[Source data]
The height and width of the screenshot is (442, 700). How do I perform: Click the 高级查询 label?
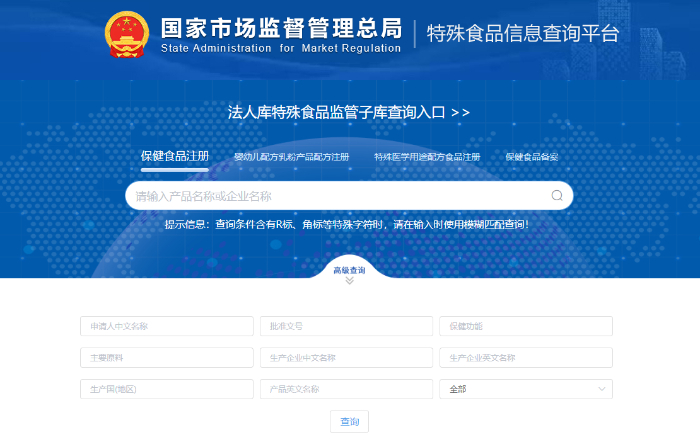pyautogui.click(x=349, y=270)
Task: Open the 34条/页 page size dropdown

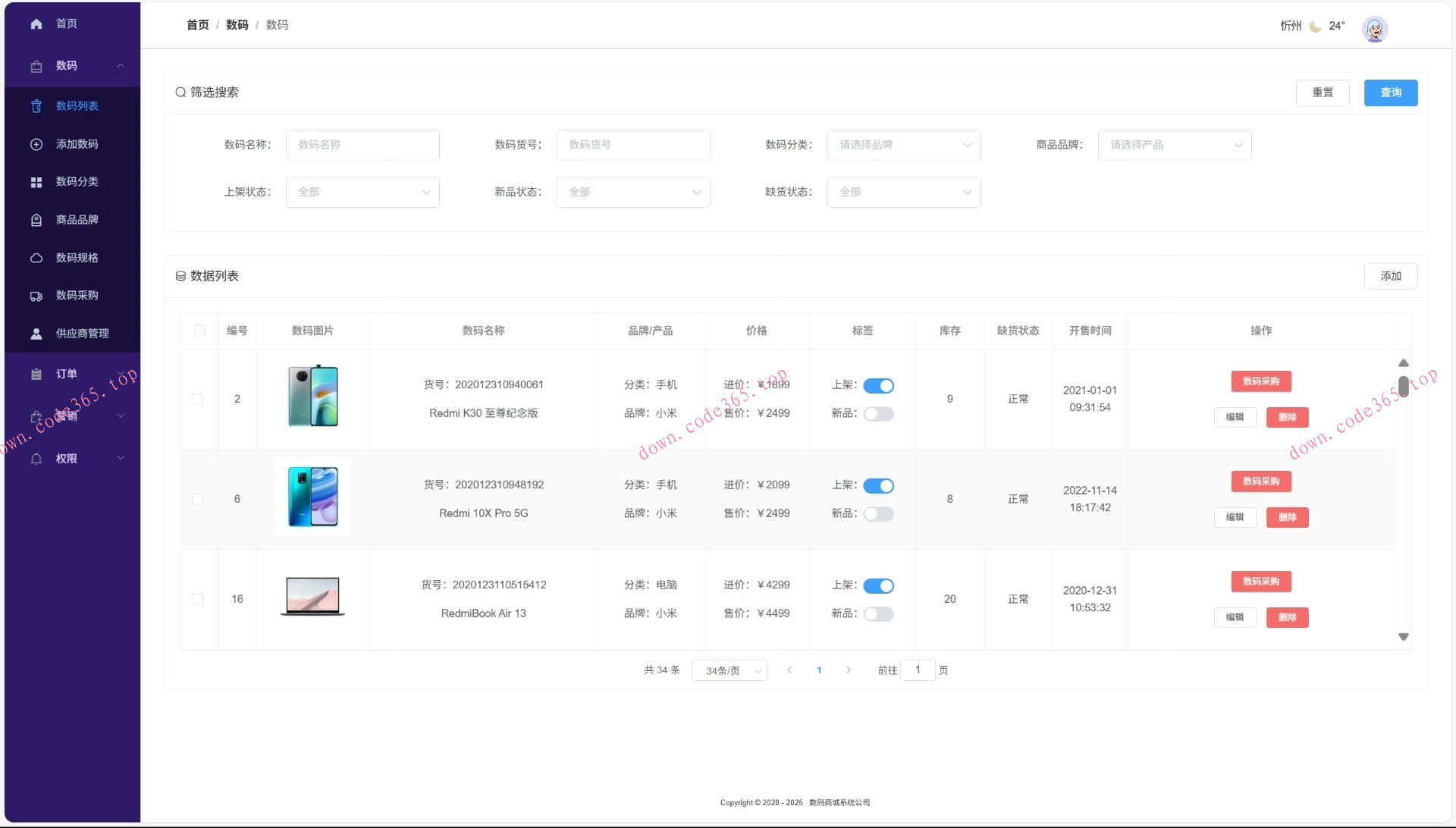Action: (728, 670)
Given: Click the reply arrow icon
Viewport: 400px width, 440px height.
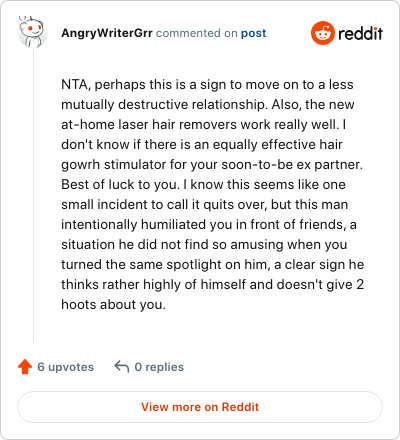Looking at the screenshot, I should click(122, 367).
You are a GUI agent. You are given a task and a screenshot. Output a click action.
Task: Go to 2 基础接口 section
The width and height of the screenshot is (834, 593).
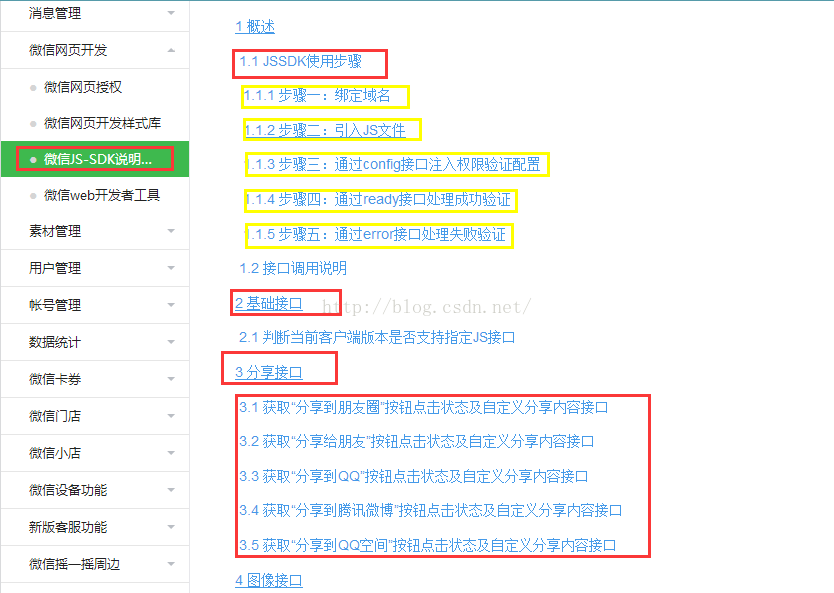(x=269, y=303)
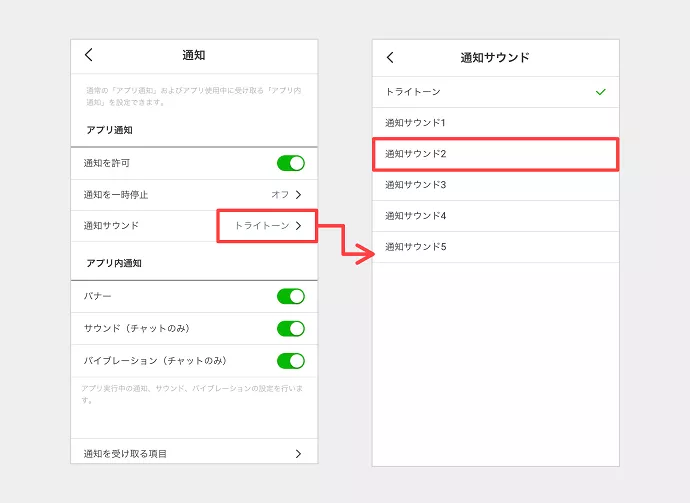Toggle the 通知を許可 switch
This screenshot has height=503, width=690.
click(290, 163)
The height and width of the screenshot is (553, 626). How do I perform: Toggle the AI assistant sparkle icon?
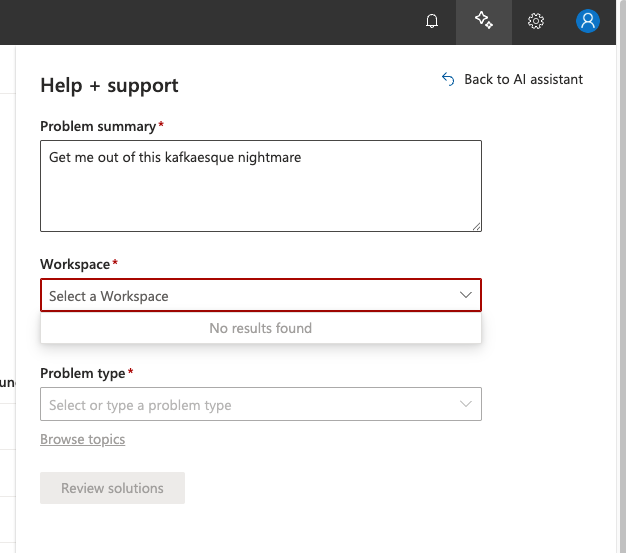(x=484, y=21)
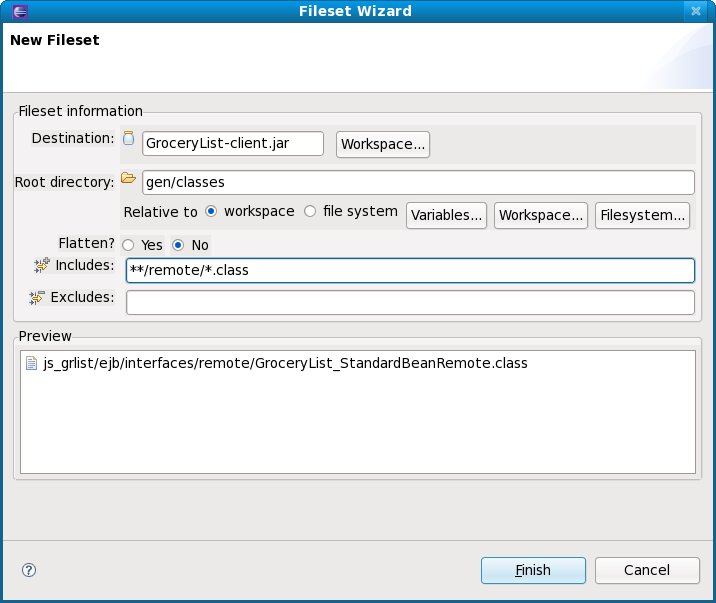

_TASK OBJECTIVE_: Repeat the part of the data that opens with the line containing "Given: Click the reply arrow icon" and runs through the end of the data, with both ends included. Leave the pictures out of your answer.

_RESULT OF THIS EXERCISE_:
Given: Click the reply arrow icon
Viewport: 400px width, 440px height.
Looking at the screenshot, I should click(122, 367).
You are a GUI agent. You are given a task and a screenshot. Output a click action.
Task: Go to 2 基础接口 section
The width and height of the screenshot is (834, 593).
(x=269, y=303)
Toggle the 通知を許可 switch
This screenshot has height=503, width=690.
click(290, 163)
The height and width of the screenshot is (553, 626). How do I perform: Toggle the AI assistant sparkle icon?
(x=484, y=21)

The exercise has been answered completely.